Prosciutto – Parma or San Daniele – Which is the best?
Prosciutto, we think we know what it is, we like it and we buy it. Prosciutto means ham, the cut of pork that is the upper section of the leg just underneath the shoulder. The shoulder has another name, spalla. There are two categories of prosciutto, one is cotto, or cooked, while the other is crudo, meaning raw but intending seasoned. A regional variation from Alto Adige, the part of Italy that speaks German, is Speck. Speck is a prosciutto crudo, without the bone, that is seasoned with rosemary in the first brine and before the drying process is smoked.
Prosciutto cotto is our ham and does not need additional mention while prosciutto crudo deserves further attention. Within the prosciutto crudo family there are two primary divisions, each claiming to be the best prosciutto crudo. They are Prosciutto di San Daniele del Friuli and Prosciutto di Parma. There are several factors that differentiate the two and the resulting flavors. The taste of the meat is greatly influenced by what the animal eats, thus each type defines, by law, where the animals come from. The second, and just as important, is the method of preparation and in particular the amount of salt and the length of time that the meat is cured.
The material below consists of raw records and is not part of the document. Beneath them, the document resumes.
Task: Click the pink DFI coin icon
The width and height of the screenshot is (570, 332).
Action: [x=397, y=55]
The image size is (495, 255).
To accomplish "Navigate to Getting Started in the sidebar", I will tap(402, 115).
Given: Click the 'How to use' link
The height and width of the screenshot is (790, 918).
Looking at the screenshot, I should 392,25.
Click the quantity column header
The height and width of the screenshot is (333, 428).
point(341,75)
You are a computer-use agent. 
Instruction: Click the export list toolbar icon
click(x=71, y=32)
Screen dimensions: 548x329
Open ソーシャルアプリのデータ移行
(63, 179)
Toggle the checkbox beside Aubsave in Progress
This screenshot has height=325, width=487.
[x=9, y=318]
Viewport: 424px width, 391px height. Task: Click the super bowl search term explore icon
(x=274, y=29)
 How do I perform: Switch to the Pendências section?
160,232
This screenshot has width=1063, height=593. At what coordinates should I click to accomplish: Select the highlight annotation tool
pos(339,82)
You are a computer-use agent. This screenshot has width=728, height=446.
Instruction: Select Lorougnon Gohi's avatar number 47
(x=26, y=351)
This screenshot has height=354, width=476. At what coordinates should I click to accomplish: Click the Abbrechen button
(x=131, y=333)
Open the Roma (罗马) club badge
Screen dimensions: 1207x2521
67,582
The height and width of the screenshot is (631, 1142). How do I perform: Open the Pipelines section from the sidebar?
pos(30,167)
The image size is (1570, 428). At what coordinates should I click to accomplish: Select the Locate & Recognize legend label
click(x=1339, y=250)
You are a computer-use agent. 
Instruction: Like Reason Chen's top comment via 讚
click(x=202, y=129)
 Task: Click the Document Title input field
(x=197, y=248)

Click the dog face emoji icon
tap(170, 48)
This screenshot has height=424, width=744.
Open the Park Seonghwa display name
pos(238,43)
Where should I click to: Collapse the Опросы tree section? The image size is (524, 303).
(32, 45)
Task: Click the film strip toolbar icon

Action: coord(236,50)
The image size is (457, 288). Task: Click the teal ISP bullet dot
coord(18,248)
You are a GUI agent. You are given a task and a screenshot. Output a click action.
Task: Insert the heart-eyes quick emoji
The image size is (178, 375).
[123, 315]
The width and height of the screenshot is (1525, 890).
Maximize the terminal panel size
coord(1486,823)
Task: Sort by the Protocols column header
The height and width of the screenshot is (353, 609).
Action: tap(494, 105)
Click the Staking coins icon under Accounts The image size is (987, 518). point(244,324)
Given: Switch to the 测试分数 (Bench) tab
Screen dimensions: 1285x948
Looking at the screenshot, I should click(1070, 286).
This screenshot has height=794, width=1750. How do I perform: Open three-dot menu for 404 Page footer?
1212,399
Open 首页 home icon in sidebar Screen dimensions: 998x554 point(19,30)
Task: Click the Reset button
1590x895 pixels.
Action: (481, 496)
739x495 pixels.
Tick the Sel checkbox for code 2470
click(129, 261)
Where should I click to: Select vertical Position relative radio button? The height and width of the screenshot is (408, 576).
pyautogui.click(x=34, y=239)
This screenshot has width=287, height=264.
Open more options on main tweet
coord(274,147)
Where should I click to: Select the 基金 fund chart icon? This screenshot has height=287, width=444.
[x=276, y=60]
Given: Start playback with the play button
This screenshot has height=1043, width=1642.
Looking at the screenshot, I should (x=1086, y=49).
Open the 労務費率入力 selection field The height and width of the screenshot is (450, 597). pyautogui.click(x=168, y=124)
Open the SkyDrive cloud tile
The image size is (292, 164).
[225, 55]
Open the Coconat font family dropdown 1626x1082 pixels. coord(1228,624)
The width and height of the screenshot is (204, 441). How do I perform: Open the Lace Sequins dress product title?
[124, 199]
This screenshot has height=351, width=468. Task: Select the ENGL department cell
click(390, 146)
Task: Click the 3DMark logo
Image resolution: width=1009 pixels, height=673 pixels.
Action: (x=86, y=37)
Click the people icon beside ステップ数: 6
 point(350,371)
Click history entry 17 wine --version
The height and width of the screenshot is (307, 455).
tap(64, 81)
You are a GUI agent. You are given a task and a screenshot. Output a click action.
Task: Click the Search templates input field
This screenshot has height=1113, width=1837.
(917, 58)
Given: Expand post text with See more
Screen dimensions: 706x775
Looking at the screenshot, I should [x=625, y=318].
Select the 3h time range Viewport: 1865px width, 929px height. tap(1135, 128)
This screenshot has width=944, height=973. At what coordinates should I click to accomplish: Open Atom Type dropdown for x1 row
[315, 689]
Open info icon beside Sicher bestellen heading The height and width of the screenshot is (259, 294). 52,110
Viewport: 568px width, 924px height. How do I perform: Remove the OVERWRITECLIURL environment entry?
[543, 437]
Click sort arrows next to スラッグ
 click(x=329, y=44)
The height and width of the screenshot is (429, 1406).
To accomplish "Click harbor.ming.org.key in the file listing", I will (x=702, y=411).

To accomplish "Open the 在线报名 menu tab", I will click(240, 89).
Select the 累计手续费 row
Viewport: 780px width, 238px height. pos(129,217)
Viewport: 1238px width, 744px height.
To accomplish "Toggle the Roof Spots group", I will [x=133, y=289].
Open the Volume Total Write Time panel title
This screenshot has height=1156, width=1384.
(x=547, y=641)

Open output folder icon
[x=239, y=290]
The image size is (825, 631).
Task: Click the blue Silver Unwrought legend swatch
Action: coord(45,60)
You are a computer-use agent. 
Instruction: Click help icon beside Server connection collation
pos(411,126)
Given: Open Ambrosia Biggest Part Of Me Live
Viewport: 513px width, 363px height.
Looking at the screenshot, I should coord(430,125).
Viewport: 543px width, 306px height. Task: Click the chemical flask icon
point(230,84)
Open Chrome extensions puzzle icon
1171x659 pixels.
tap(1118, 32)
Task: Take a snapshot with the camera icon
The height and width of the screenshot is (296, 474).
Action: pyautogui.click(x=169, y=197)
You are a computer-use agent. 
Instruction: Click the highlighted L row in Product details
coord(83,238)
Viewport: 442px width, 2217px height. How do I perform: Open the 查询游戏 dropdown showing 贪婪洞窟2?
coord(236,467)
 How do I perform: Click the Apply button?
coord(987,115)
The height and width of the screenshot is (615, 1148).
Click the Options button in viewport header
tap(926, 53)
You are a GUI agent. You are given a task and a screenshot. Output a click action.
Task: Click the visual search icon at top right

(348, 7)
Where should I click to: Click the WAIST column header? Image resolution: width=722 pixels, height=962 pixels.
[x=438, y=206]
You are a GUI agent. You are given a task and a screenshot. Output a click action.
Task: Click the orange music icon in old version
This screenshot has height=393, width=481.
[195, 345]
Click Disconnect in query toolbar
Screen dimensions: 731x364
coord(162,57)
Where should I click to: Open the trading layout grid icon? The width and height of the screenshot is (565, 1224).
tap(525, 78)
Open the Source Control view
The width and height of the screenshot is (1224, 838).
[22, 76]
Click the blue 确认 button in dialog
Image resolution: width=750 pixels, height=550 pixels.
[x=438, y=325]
The resulting taste may seem similar to the novice first time buyer, but within a couple of weeks the differences are evident and each individual will have his favorite. The prosciutto from San Daniele is sweet with a full bouquet and a lingering aftertaste. This delicacy is best shaved thin and consumed with bread or grissini, perhaps combined with a small amount of fresh soft cheese, to appreciate its sweetness. Do not waste the taste using this product in elaborate dishes, the natural flavors and balance will be lost. The perfect wine is a pinot grigio from Friuli. Wines with more distinct flavor will dominate the prosciutto and the result will be an incapability to fully appreciate the prosciutto.
The prosciutto from Parma is savory. It can support sautéing while retaining its distinct taste. The prosciutto from Parma is also about 20% smaller in size than prosciutto from San Daniele. While the prosciutto from San Daniele is for the extreme lovers of prosciutto, the prosciutto from Parma has a wider range of uses. Its savory flavor will balance more savory foods and can be used on pizza. Prosciutto from Parma, although best with a pinot grigio, can be paired with an Arneis, Greco di Tufo, or even a Verdicchio. It has the substance to balance the more flavorful whites.
Both types of prosciutto should be sliced paper thin. The perfect use is as an appetizer with bread, in sandwiches without condiments , or as an entrée with cheese.
Most US produced “prosciutto” are not really prosciutto but speck. Speck is marvelous, slightly smoked, soaked in brine and cured for about 18 months, but not prosciutto. If you want to experience a true prosciutto look for the fire-branded trademark. It will clearly indicate “Consorzio di San Daniele” or “Consorzio di Parma”.